Malta è sempre stata un piccolo laboratorio di questo tipo, forse proprio perché piccolo, sfuggito indenne al tritacarne della storia. Il suo patrimonio è soprattutto immateriale, sta nello spirito della gente, nella lingua, nella mentalità più che nelle testimonianze architettoniche, che pure sono tante e ricche, dal neolitico al barocco passando da romani, punici e arabi. Proprio in questi giorni accade a Malta un fatto forse futile ma che sta suscitando un grande dibattito nell’isola. Gli eccezionali marosi degli ultimi giorni hanno fatto crollare uno dei simboli dell’isola, la cosiddetta Azure Window, un arco di roccia naturale a picco sul mare nell’isola di Gozo, fotografato in tutte le cartoline. Anche questo è patrimonio, segno del tempo inciso sul paesaggio e da quando l’Azure Window non c’è più, i maltesi si sentono orfani. Al punto che il governo sta ora considerando di recuperare le rocce crollate ed esporle in un museo facendone una sorta di installazione artistica in quel che il Times of Malta ha definito un’operazione di “augmented reality”. Anche questa, segno dei tempi. La realtà, mille volte riproducibile, non ci basta più.
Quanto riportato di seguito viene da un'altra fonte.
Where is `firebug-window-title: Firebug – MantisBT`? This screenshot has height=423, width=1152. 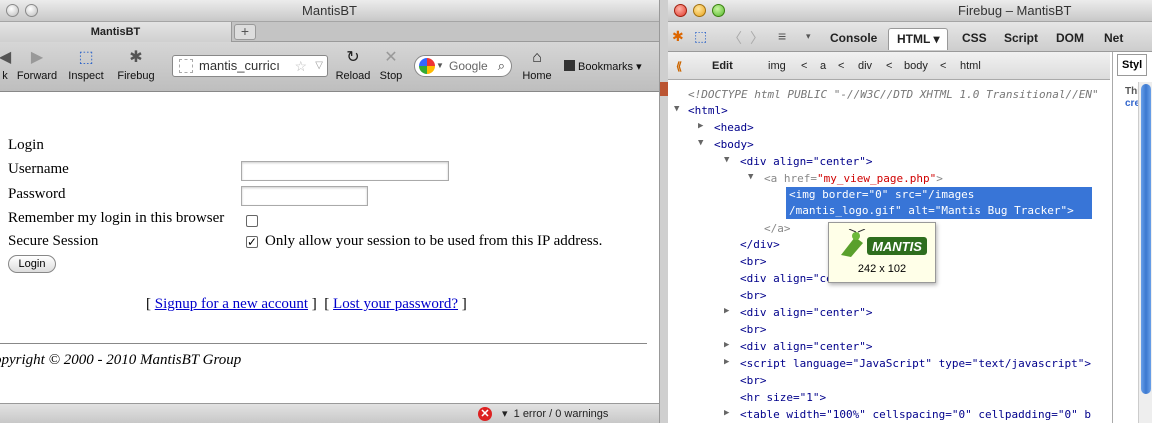 firebug-window-title: Firebug – MantisBT is located at coordinates (1015, 10).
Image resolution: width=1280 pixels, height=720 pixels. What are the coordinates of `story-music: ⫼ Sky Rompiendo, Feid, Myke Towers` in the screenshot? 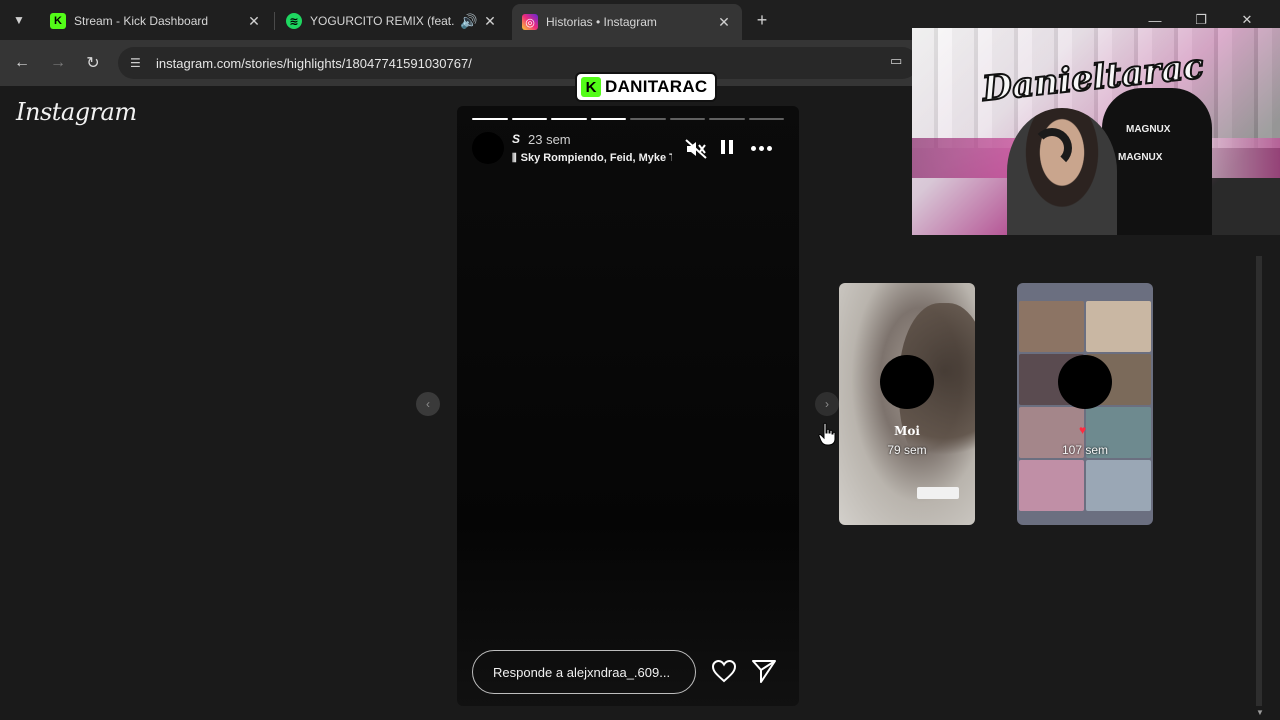 It's located at (592, 158).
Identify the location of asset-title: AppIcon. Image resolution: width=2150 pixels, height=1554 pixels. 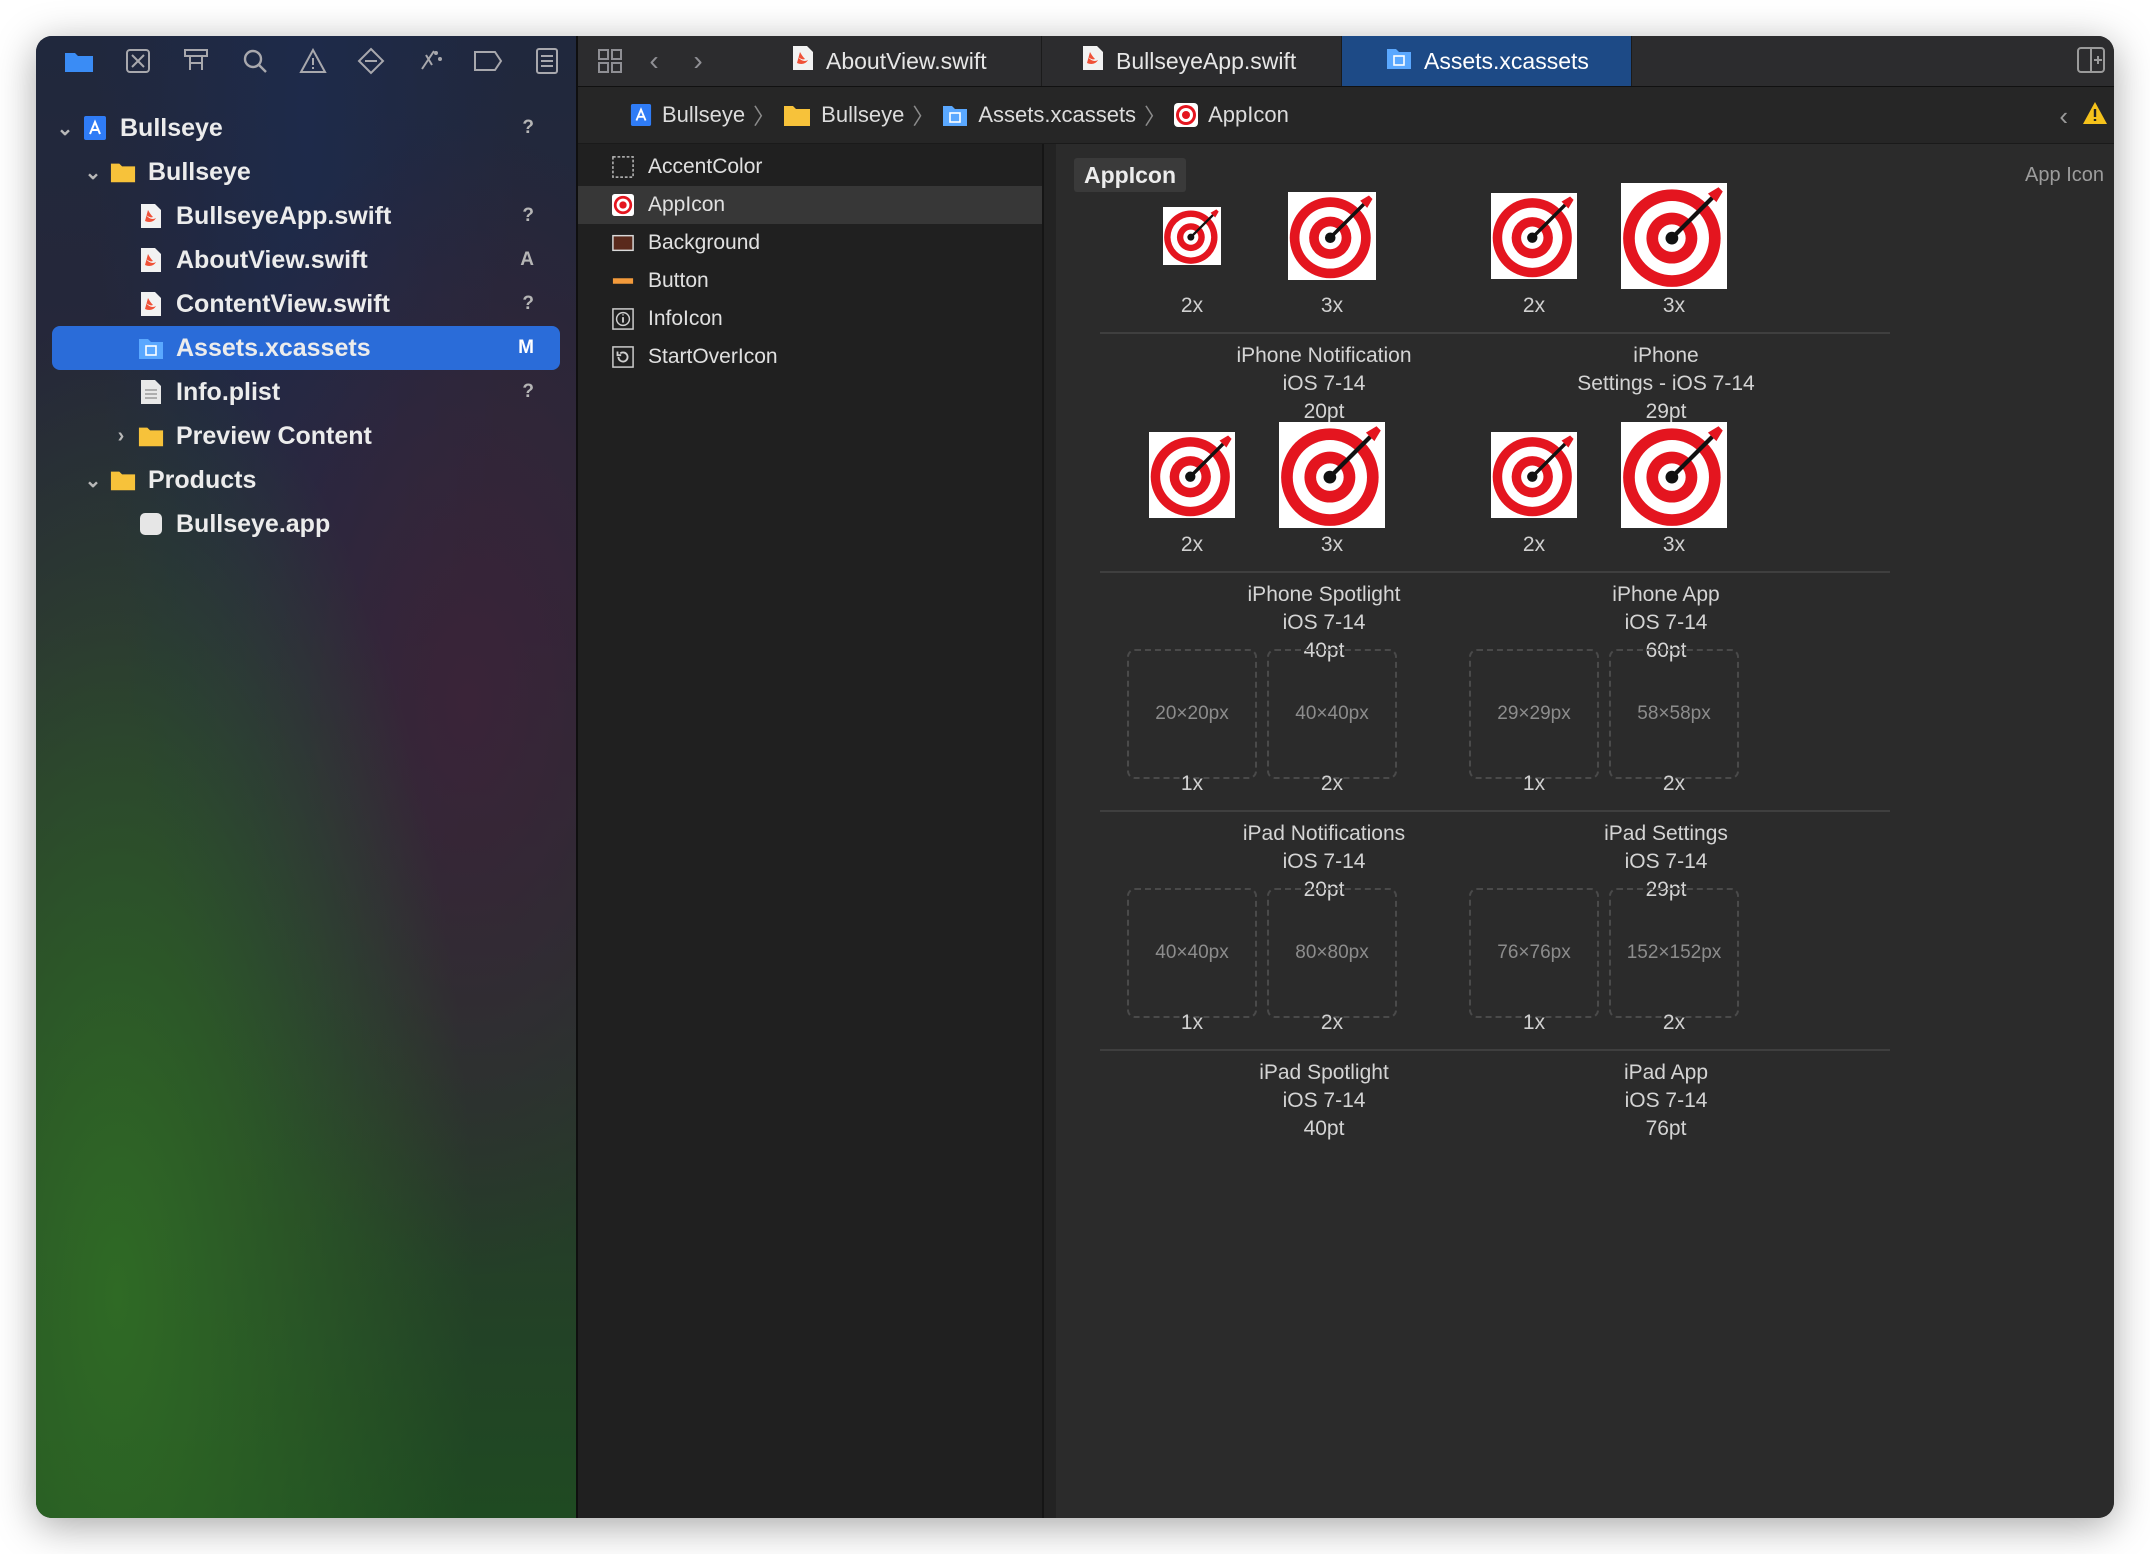
(1130, 175).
Ne vogliamo altra, migliore, aumentata, su misura. E la brutalità della natura che con il suo scorrere ci fa sentire la nostra insignificanza ci spaventa forse ancora di più delle bombe dei terroristi che distruggono templi e polverizzano statue. Perché quella no, non la possiamo fermare.
Così la piccola isola di Malta, afflitta fra i suoi sassi crollati, ci spinge oggi a riflettere sul senso del patrimonio e della memoria, su quanto di noi dobbiamo conservare e quanto invece ci conviene dimenticare. Un dilemma antico, ci ragionava già Nietzsche nel suo “Sull’utilità e il danno della storia per la vita”. Che non vada a finire, come presagiva il filosofo tedesco, che a troppo ricordare non riusciamo più a vivere.